Class 5. Stat701 Fall 1997

Multiple regression, transformation and prediction.

Last time we reviewed leverage, influence and residuals.

Recap.

Residuals are useful, but may have two problems:

They retain the scale of the data

A highly leveraged point my drag the regression line toward it giving a misleadingly small residual

Fix this up as follows:

Divide through by the square root of the estimated variance - that is standardizing to get a standard deviation of 1 for the standardized residual

Using Jackknifed residuals. The jackknifed residual is the distance from the point to the line, BUT, when the line is estimated without that particular point.

Each point gets it's own jackknifed residual based on a regression that left that point out. Conceptually, if there were 100 points then you would have to run 100 separate regressions to get the jackknifed residuals, but miraculously there is a simple formula to go from the plain residual to the jackknifed residual, jackknifed = plain/(1 - hii).

The standardized jackknifed residuals are what we will work with and they are termed studentized residuals.

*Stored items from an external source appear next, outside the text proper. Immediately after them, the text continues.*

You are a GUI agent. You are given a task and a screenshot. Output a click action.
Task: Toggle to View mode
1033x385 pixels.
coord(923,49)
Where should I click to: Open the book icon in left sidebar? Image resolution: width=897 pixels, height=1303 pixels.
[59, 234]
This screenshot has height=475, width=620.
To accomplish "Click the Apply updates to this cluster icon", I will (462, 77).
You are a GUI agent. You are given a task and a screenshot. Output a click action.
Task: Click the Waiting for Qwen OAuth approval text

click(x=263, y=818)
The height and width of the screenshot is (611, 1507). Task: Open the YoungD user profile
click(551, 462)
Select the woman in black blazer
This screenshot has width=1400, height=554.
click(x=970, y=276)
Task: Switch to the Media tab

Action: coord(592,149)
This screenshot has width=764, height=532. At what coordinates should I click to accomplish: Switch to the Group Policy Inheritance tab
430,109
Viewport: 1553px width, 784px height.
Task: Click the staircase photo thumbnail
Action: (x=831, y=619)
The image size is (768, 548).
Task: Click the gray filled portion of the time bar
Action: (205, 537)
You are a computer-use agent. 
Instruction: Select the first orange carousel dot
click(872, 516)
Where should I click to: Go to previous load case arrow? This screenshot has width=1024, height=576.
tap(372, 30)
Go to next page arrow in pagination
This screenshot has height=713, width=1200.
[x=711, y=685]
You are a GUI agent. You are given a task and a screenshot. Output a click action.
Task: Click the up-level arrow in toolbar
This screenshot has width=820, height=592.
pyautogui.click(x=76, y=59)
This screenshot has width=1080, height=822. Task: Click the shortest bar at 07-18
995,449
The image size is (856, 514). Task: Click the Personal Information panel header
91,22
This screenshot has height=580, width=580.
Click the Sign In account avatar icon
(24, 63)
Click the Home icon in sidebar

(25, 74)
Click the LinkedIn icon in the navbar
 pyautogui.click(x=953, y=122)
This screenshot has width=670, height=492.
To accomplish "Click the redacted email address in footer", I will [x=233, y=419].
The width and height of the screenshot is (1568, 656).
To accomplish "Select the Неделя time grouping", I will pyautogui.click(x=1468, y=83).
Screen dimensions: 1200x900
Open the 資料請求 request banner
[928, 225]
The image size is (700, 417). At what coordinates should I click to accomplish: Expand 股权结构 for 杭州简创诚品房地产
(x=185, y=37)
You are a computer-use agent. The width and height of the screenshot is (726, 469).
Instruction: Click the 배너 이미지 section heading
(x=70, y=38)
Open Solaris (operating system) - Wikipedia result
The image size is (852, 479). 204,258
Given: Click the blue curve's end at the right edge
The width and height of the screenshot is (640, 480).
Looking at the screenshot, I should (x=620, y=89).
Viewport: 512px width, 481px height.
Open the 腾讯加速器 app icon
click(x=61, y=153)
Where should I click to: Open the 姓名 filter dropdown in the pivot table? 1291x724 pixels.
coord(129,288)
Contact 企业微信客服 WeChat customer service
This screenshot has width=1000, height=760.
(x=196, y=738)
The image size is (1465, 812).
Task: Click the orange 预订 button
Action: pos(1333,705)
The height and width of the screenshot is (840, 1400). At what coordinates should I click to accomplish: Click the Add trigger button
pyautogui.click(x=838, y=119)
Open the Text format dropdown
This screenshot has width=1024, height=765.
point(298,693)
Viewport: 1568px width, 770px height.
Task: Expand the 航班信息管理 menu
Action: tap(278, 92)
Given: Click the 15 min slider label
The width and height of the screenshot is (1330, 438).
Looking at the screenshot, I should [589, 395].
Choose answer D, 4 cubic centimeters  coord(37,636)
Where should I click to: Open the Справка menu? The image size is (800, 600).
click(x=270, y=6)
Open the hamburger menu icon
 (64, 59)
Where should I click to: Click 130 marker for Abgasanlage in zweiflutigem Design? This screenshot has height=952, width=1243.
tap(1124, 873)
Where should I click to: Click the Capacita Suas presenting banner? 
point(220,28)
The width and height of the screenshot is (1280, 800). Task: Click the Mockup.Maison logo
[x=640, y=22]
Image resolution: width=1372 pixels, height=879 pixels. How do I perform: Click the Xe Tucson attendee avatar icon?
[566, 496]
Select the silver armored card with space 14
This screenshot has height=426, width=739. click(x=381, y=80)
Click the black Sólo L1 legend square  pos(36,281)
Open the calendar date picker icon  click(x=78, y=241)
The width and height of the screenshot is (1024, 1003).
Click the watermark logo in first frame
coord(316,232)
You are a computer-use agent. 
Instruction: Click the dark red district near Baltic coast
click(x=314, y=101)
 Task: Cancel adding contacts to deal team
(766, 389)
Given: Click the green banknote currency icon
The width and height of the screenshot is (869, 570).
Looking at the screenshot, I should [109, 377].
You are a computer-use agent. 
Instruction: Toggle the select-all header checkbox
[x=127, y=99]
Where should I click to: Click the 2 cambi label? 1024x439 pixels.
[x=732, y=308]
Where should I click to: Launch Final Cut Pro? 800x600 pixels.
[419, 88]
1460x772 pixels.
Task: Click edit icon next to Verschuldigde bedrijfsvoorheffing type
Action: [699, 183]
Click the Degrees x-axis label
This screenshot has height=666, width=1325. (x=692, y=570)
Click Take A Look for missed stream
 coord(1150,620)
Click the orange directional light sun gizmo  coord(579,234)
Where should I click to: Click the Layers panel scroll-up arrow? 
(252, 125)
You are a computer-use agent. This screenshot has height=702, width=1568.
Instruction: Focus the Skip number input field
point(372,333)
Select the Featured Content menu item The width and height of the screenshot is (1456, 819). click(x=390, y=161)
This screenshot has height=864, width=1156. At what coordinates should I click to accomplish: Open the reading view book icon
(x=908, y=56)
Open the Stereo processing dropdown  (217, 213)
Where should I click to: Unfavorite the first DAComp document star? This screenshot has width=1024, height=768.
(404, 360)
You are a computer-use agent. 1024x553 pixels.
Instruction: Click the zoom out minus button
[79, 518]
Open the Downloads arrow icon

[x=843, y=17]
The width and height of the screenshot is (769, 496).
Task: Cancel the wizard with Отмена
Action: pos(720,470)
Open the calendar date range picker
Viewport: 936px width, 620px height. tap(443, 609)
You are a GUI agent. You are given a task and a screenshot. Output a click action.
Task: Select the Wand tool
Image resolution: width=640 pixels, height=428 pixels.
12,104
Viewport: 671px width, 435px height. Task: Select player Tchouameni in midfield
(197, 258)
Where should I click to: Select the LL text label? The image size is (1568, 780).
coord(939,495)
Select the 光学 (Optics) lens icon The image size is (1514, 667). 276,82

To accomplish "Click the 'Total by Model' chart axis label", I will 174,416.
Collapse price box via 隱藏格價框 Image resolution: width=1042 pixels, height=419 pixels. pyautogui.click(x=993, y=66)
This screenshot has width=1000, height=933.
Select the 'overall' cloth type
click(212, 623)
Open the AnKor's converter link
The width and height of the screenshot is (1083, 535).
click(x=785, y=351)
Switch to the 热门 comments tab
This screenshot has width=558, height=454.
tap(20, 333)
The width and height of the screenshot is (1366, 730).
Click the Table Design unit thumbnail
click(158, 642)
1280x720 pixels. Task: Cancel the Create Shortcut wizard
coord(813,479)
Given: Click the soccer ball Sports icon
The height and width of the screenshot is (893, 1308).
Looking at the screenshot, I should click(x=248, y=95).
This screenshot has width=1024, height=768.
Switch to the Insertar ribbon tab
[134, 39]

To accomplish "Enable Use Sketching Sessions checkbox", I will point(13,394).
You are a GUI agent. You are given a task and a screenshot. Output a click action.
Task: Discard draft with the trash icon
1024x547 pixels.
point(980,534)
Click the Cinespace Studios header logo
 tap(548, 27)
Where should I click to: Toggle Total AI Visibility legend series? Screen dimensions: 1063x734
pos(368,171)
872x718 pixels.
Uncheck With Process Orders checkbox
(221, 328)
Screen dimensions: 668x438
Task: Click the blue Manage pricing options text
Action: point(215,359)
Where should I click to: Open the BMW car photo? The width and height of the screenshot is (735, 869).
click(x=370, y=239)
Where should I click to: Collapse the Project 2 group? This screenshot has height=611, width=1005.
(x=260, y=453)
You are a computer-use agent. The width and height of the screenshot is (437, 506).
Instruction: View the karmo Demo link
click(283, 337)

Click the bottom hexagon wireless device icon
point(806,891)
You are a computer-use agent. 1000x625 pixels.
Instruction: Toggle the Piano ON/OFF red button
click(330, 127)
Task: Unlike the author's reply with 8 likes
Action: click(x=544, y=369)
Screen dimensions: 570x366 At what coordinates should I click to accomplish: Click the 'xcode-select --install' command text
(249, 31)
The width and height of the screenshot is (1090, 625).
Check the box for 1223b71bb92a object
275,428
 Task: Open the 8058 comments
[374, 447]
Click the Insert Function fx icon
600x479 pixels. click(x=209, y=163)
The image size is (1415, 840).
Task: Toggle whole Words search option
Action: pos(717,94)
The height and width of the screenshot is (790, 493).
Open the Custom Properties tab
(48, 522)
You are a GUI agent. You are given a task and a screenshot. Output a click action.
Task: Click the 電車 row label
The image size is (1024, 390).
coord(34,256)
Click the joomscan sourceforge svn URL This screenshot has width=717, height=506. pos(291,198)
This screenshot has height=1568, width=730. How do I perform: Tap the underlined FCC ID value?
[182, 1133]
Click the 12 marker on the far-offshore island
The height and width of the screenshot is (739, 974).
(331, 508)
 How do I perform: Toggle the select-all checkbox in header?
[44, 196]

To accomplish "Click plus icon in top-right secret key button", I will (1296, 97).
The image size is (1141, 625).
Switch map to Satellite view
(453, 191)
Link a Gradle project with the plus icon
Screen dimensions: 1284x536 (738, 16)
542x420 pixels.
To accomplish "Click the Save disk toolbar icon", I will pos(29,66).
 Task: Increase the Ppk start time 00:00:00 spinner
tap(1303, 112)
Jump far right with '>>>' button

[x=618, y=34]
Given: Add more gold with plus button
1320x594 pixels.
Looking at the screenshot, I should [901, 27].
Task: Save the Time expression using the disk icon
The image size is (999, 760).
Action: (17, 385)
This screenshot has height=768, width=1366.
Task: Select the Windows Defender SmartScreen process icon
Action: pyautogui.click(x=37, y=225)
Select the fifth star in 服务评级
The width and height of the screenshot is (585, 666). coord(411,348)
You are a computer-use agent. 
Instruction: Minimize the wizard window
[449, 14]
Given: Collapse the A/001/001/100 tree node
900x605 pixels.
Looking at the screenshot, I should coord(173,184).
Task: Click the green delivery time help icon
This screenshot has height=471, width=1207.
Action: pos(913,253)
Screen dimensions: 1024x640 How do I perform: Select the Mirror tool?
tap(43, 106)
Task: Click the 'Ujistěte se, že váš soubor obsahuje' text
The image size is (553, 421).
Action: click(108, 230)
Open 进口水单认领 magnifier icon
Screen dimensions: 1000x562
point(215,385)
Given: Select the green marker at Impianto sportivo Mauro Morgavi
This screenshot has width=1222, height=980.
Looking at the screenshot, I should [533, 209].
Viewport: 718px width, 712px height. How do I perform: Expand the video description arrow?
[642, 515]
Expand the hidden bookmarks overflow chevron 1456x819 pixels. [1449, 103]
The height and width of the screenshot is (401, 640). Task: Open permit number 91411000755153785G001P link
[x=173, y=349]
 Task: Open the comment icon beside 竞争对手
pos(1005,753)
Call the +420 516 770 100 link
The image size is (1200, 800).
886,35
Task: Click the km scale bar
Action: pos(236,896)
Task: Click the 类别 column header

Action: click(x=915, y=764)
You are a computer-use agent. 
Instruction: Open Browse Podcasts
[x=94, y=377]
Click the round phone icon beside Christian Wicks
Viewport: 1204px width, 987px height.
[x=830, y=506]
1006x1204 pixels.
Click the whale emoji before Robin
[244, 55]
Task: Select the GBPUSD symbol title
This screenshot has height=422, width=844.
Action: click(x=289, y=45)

The plot of leverage against studentized residual is useful for identifying points that dominated the regression - they have high leverage and large studentized residual.

Todays material

Assignment 1 handouts and discussion.

Guidelines for exhibits.

How to read in the Berndt data.

Multiple regression - illustrated with production functions.

Link to 608 notes.

Transformation discussion.

Know your transformations -handout

Understand interpretations on the log scale, why log transforms result in percentage change interpretations.

Prediction discussion.

Two types corresponding to the ``data = signal + noise'' paradigm.

Prediction of just the signal or prediction that also includes the noise.

Prediction in the range of the data (interpolation) is pretty safe.

Prediction out of the range of the data (extrapolation) is pretty dangerous.

Prediction for a new observation has 3 sources of uncertainty.

The fit is not quite right - uncertainty in the true regression line.

There's variability about the regression line - noise.

There is uncertainty because this may not be the correct model - model misspecification.